Si usted es de los que piensan que para ser santo hay que obtener licencia del cielo, esforzarse un poquitín en aborrecer la comida sustanciosa y hacer milagros, la verdad es que no tiene ni idea de la santidad. Mucho menos de la santidad “en tiempos del Papa Francisco”.
Durante su visita a Estados Unidos, el próximo mes de septiembre, el Papa va a santificar a Miguel Josep Serra y Ferrer (Fray Junípero Serra) no por su capacidad de construir bellas misiones, levantar templos, aprender lenguas nativas, enseñar a los nativos de la Sierra Gorda o de la Alta California a sembrar o a tocar el órgano, sino por ser reflejo del amor de Cristo en la alegría de evangelizar.
Es una decisión muy personal de Francisco: “canonizar a aquellos que hicieron una gran labor de evangelización y que recogen el espíritu evangelizador de (su exhortación apostólica) Evangelii Gaudium”. Y, créame, amable lector, esa labor no requiere ni recados celestiales ni comer un bolillo por semana, ni flagelarse con un látigo de siete cuerdas. Es hacer lo de Fray Junípero: ir a dónde nadie nos llamó; incomodar con la contracorriente del Evangelio, dar razones de la fe y –lo más importante—hacer que esa fe que profesamos con los labios se note en el amor de nuestras acciones. Amor por el otro, se entiende.

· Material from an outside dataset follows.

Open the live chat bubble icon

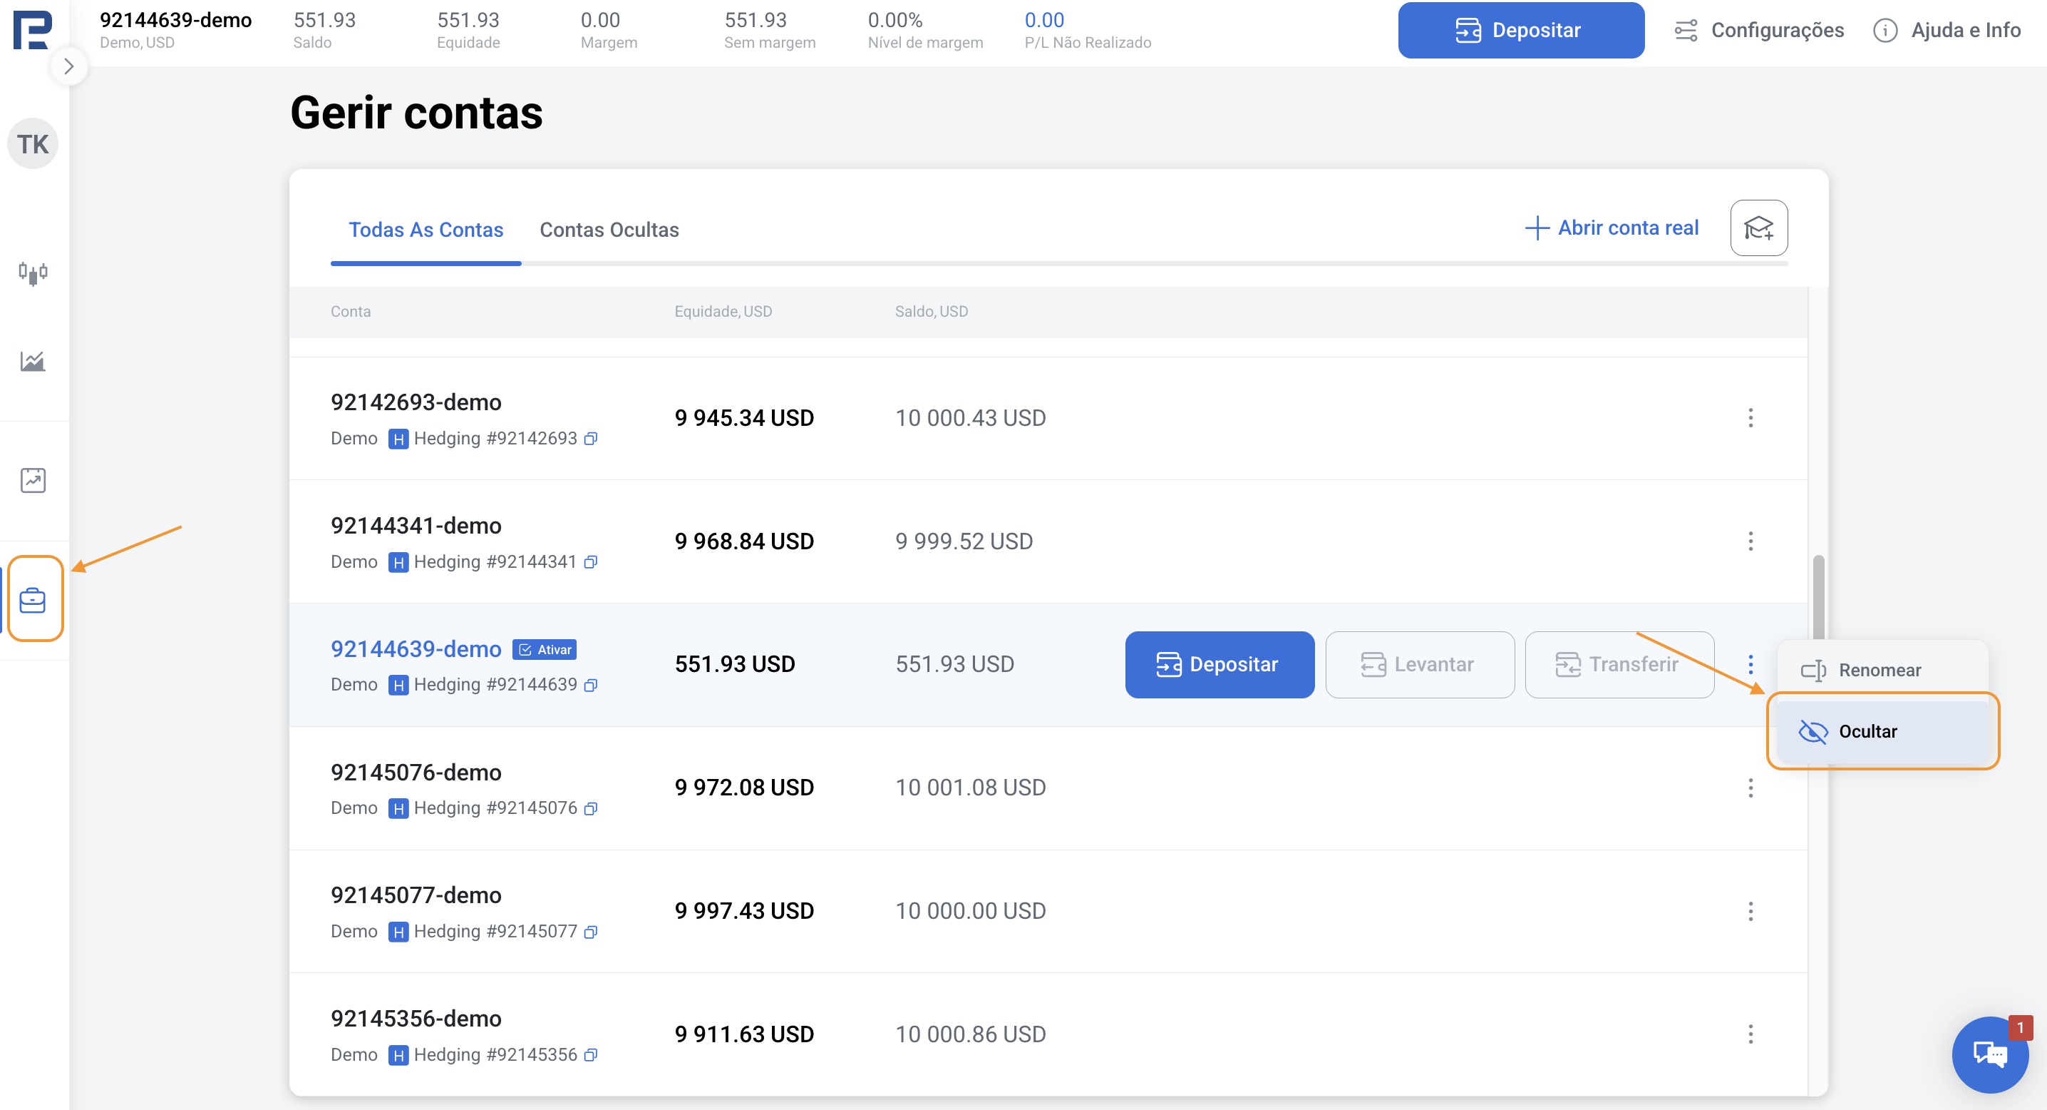[x=1989, y=1054]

Muchos vaticanólogos echan cábalas sobre la suerte de Francisco en su próximo viaje a Estados Unidos. Se llenan la boca con la palabra “fracaso”. Pobrecillos: ignoran que el Papa no es un rockstar, preocupado pos su popularidad. Es un siervo de los siervos de Dios que enseña que nadie puede evangelizar con cara de funeral ni con olor a vinagrillo.